Werfttage

Heute habe ich meinen Motor geputzt. Neben den üblichen Servicearbeiten wie Filter- Impeller- und Ölwechsel habe ich mir die Zeit genommen und ihn einfach mal gründlich gereinigt. Da haben wir um die Wette gestrahlt, der Motor und ich. Das verstehen Menschen, die kein Boot besitzen nicht. Es sind die kleinen Dinge, mit denen wir uns im Winterlager froh machen.

Meine Yavas Yavas steht währende der Werfttage in meinem türkischen Heimatort Bozburun an Land. Werft mag ich noch gar nicht so richtig sagen. Es ist eher eine große Ansammlung von Schiffen und Yachten unterschiedlicher Größe die auf etwas abenteuerlichem Weg an Land gekommen sind. Der Boden wechselt je nach Wetter zwischen schlammig und staubig. Und zwischen all diesen Booten wuseln eine Vielzahl unterschiedlich begabte Handwerker herum. Skippers erste Aufgabe ist, gute, bezahlbare und verfügbare zu finden. Das ist jetzt noch möglich. Da die Saison, ähnlich wie Weihnachten in Deutschland, immer so plötzlich kommt, sind im April sämtliche Arbeiter, die einen Schraubenzieher von einem Hammer unterscheiden können ausgelastet.

Extrahiertes Material:
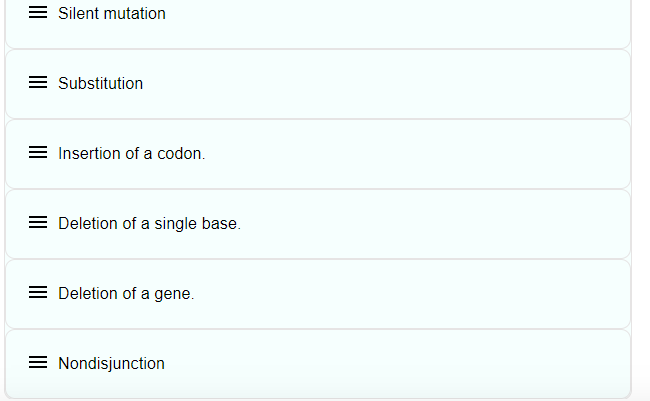This screenshot has width=650, height=401.
Task: Click the reorder icon next to Nondisjunction
Action: 38,364
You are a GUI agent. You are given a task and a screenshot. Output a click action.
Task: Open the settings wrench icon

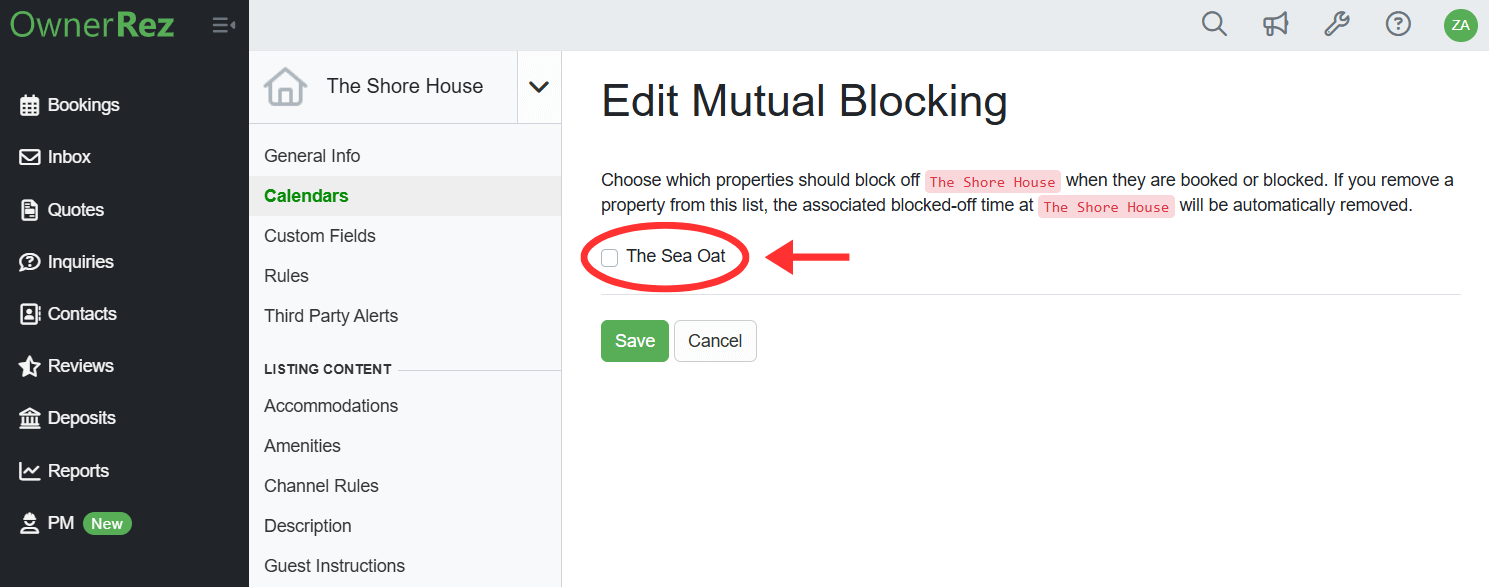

Zu lösende Aufgaben:
- 1) Wo steht die Yavas Yavas laut dem Text über die Werfttage während dieser Zeit an Land?
- 2) Fasse im Text über die Werfttage den Absatz, der mit „Heute habe ich meinen Motor geputzt“ beginnt, kürzer zusammen und behalte dabei seine wichtigsten Fakten bei.
- 3) Schreibe den Text über die Werfttage nach seinem letzten Satz weiter.

Lösungen der Aufgaben:
- 1) In Bozburun, dem türkischen Heimatort des Skippers.

- 2) Heute habe ich neben dem üblichen Service, also Filter-, Impeller- und Ölwechsel, meinen Motor gründlich gereinigt, und danach haben wir beide gestrahlt. Wer kein Boot besitzt, versteht das nicht: Im Winterlager machen uns die kleinen Dinge froh.

- 3)
Jetzt muss man sich das nicht so vorstellen, wie in Deutschland ein Handwerker engagiert wird. Da wird festgelegt, was zu tun ist, ein Angebot erstellt, dies bestätigt und wenn man Glück hat, kommt auch jemand zum vereinbarten Termin – oder auch nicht. Hier ist das etwas anders. Da sitzen wir zusammen, und bewundern erst mal das Boot. Dazu gibt es Cay, den Schwarztee in kleinen Gläsern. Dann nähern wir uns der Aufgabenstellung mit Händen, Füßen, Stift und Papier und über alle Sprachgrenzen hinweg finden wir Lösungen. Auch eine ungefähre Preisidee wird genannt. Und ja, natürlich bezahle ich erst einmal einen Teil davon. Es muss ja Material gekauft werden und dann heiratet ja auch noch der Bruder vom besten Freund meines Elektrikers….. Zum vereinbarten Termin kommt er dann auch – oder auch nicht…. Es ist eine Freude mit so praktisch veranlagten Menschen zu arbeiten.

Für Worte wie „Arbeitsschutzverordnung“ oder „Berufsgenossenschaft“ gibt es im türkischen gewiss keine Übersetzung.

Sehr viel Freude hätten die Arbeitsschützer mit dem Gehilfen des Kranfahrers gehabt. Der schützt seine Füße in Staub und Schlamm mit wunderschönen Pantoffeln gegen das Risiko unter Holzbalken oder Räder zu kommen.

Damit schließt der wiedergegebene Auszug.